Sarandos, 55, will continue to serve as content chief and also was elected to Netflix’s board of directors. He first joined the company in 2000 as a DVD buyer and has overseen content operations ever since.
“Ted has been my partner for decades,” Hastings said in announcing the appointment as part of Netflix’s second-quarter earnings. “This change makes formal what was already informal — that Ted and I share the leadership of Netflix.”
In addition, Greg Peters has been appointed Netflix’s chief operating officer, adding to his chief product officer role. “We want Greg to help us stay aligned and effective as we grow so quickly around the world,” said Hastings.
Hastings, in a blog post Thursday, said the changes “are part of a long process of succession planning” — suggesting that he may be stepping aside as the co-CEO at some point. At the same time, Hastings, who is 59, wrote that he is “excited about being at Netflix for the decade ahead.”
“While transitions can be hard, I am optimistic because we have a well-established culture that’s built to be flexible and many years to get good at this,” Hastings wrote.
On the Q2 earnings interview, Hastings emphasized that he is not going anywhere for now: “To be totally clear, I’m in for a decade,” adding that his new co-CEO arrangement with Sarandos is “two of us full-time, it’s not like a part-time deal.”
For his part, Sarandos praised Hastings as an “unbelievable role model and source of inspiration for me” and said “my focus is to continue the successful train we’ve been on for the next 200 million subs around the world.” The two execs appeared to both be sitting in the lobby of Netflix’s L.A. main building, but socially distanced from each other.
Hastings wrote in the blog post, “Ted’s been instrumental to our success as a company. While I saw streaming coming and pushed for it, Ted drove the revolution in our content strategy, which was way ahead of its time and has been key to our continued success.”
In terms of Netflix’s day-to-day management, Hastings added, “I do not expect much to change. Our key executive leadership groups are unchanged. So think of Ted’s well deserved promotion formalizing how we already run the business today.”
In 2019, Sarandos’ total compensation was $34.7 million, up TK% from the year prior. Hastings’ pay package for last year was $38.6 million (including $37.4 million in stock option awards), up about 7%.

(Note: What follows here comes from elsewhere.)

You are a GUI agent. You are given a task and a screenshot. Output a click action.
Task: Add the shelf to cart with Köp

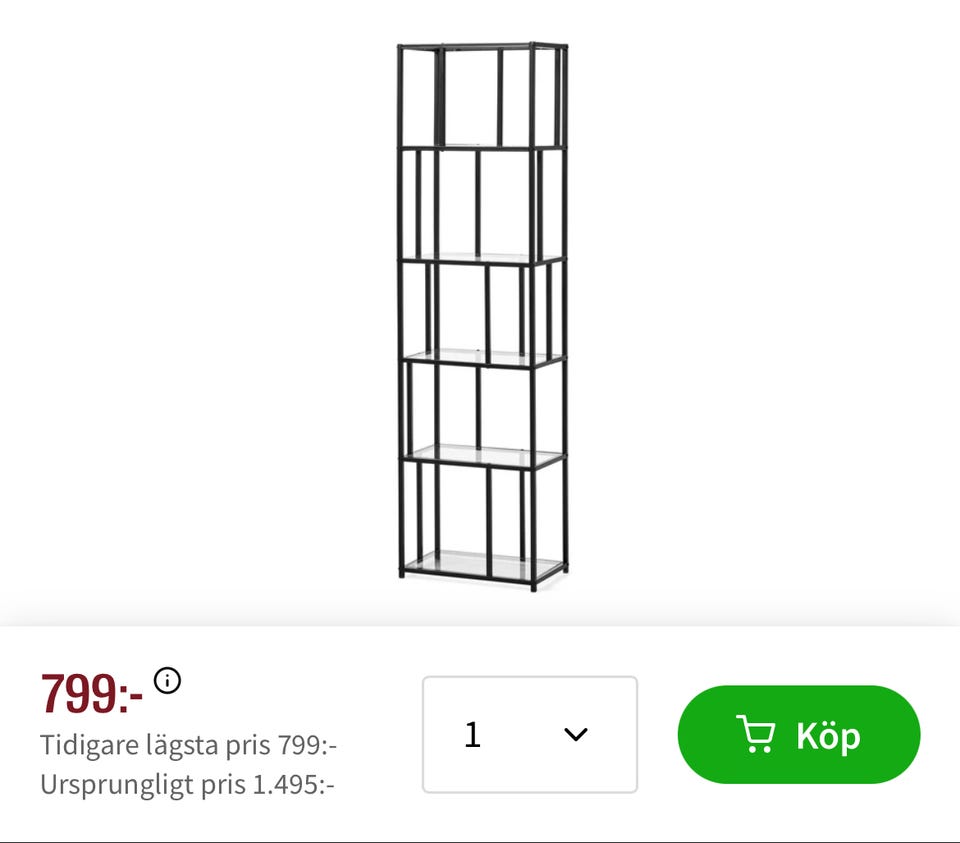point(798,734)
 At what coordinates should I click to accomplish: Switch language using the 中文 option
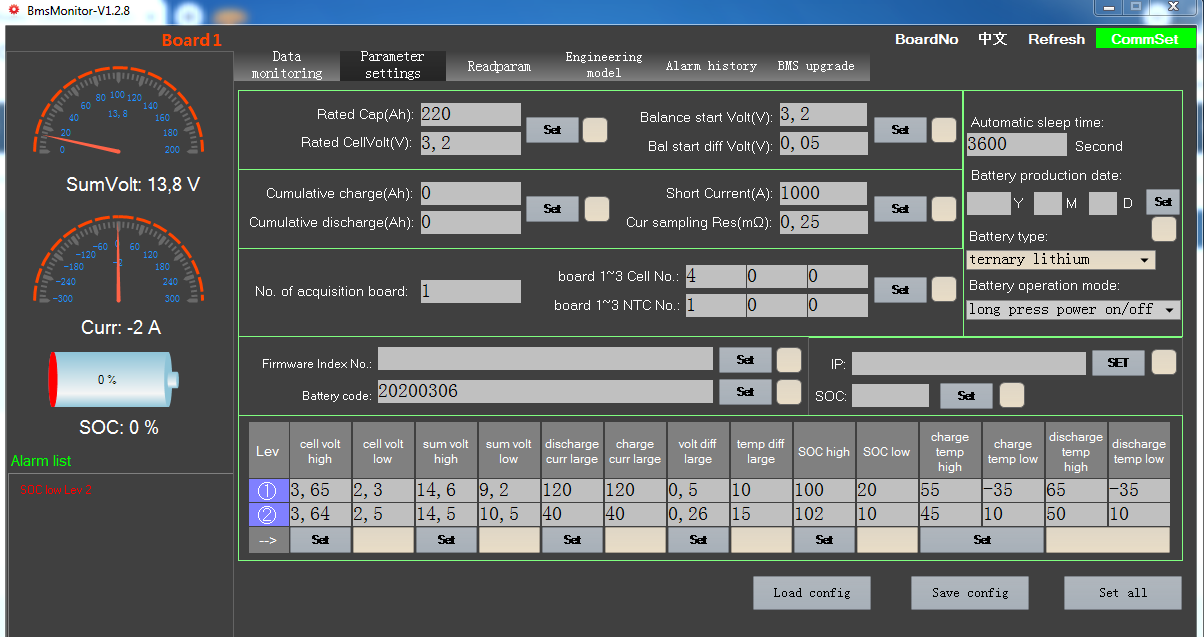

Sarandos led the company’s move into original content, which it started in 2013 with “House of Cards” and “Orange Is the New Black” among its first originals. Before joining Netflix, he was an executive at video distributor ETD and Video City/West Coast Video. Hastings recalled that he first met Sarandos in October 1999 after reading about him in Video Business magazine.
“I’m excited and honored to have been appointed co-CEO of Netflix,” Sarandos said in a statement. He noted that at first, he was skeptical about Hastings’ vision of internet-streaming video.
Sarandos said that growing up in Phoenix, his family struggled financially — but that even if the phone or gas were cut off, his mother “always insisted on having cable TV and a little dish to get HBO.” At his job at a local video-rental store in high school, “Watching films and TV all day, and hearing what customers liked, helped me understand people’s dramatically different tastes and moods as well as the value of a good recommendation,” Sarandos said. “My journey to co-CEO of Netflix has been as a fan of great entertainment.”